→ **Given problem**
Write out again the part of the listing that opens with the line containing "Open the Capture menu" and closes at the end of the listing, putting "Record" in place of "Capture" and changing nothing else. Leave the pictures out of your answer.

======== Record list

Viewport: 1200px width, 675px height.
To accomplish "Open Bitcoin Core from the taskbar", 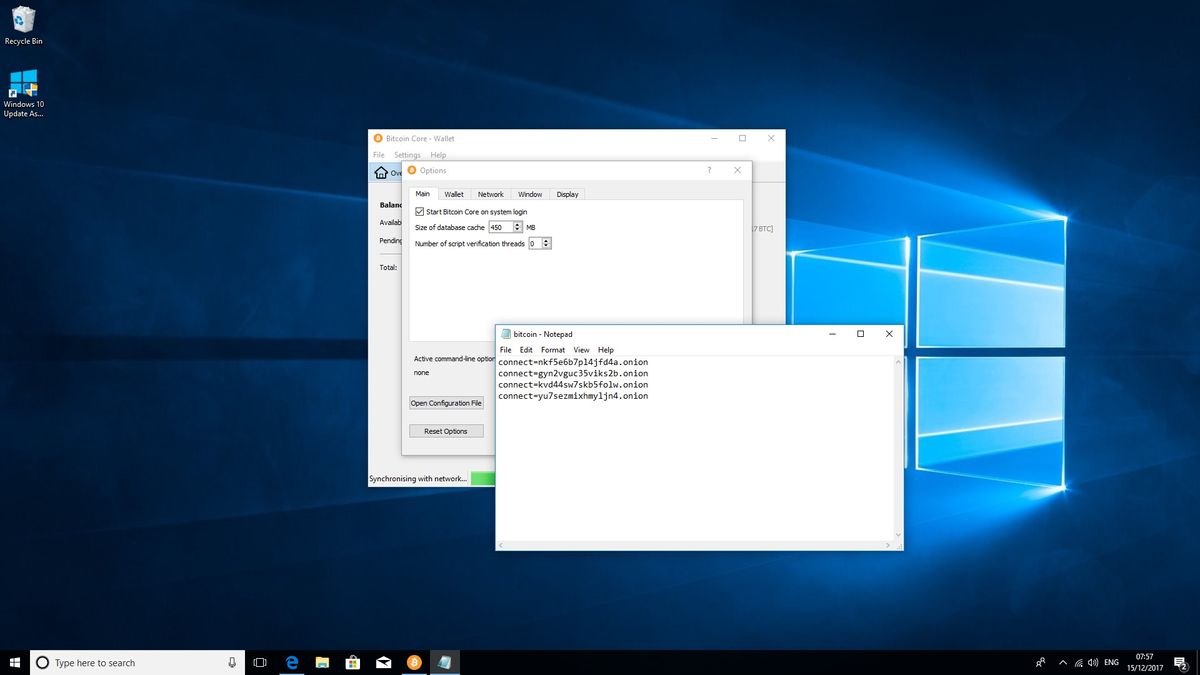I will click(x=414, y=661).
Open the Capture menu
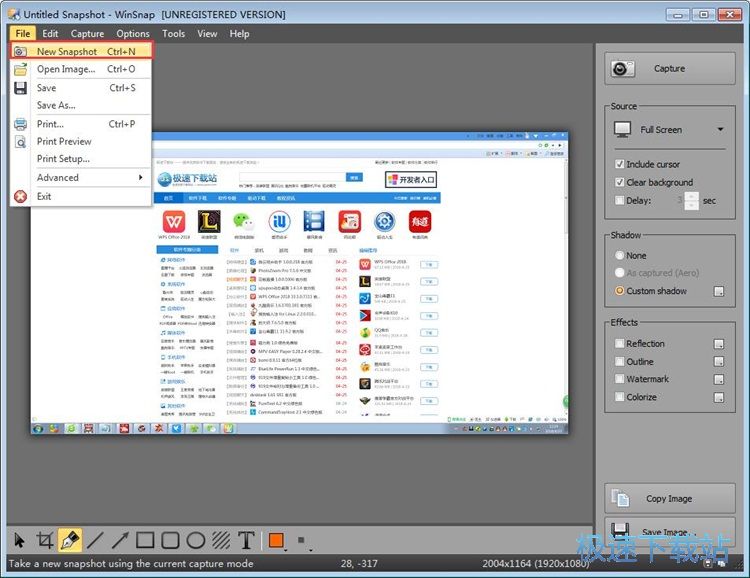This screenshot has width=750, height=578. tap(87, 33)
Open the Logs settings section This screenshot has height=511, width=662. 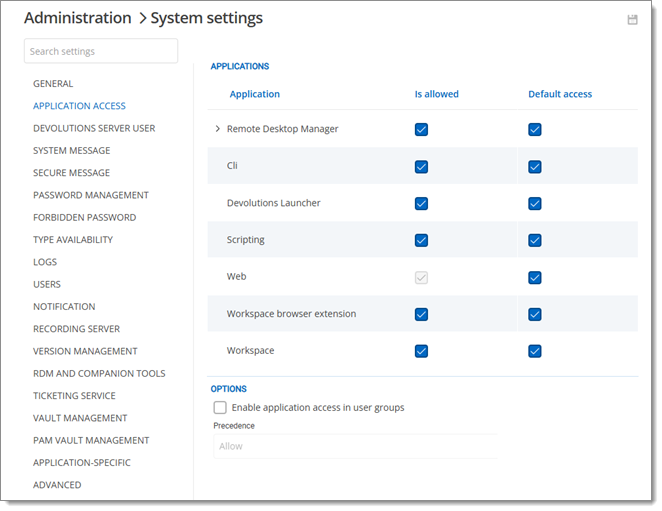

================

→ **Answer to the problem**
Open the Record menu
This screenshot has width=750, height=578. tap(87, 33)
Open the Logs settings section This screenshot has height=511, width=662. 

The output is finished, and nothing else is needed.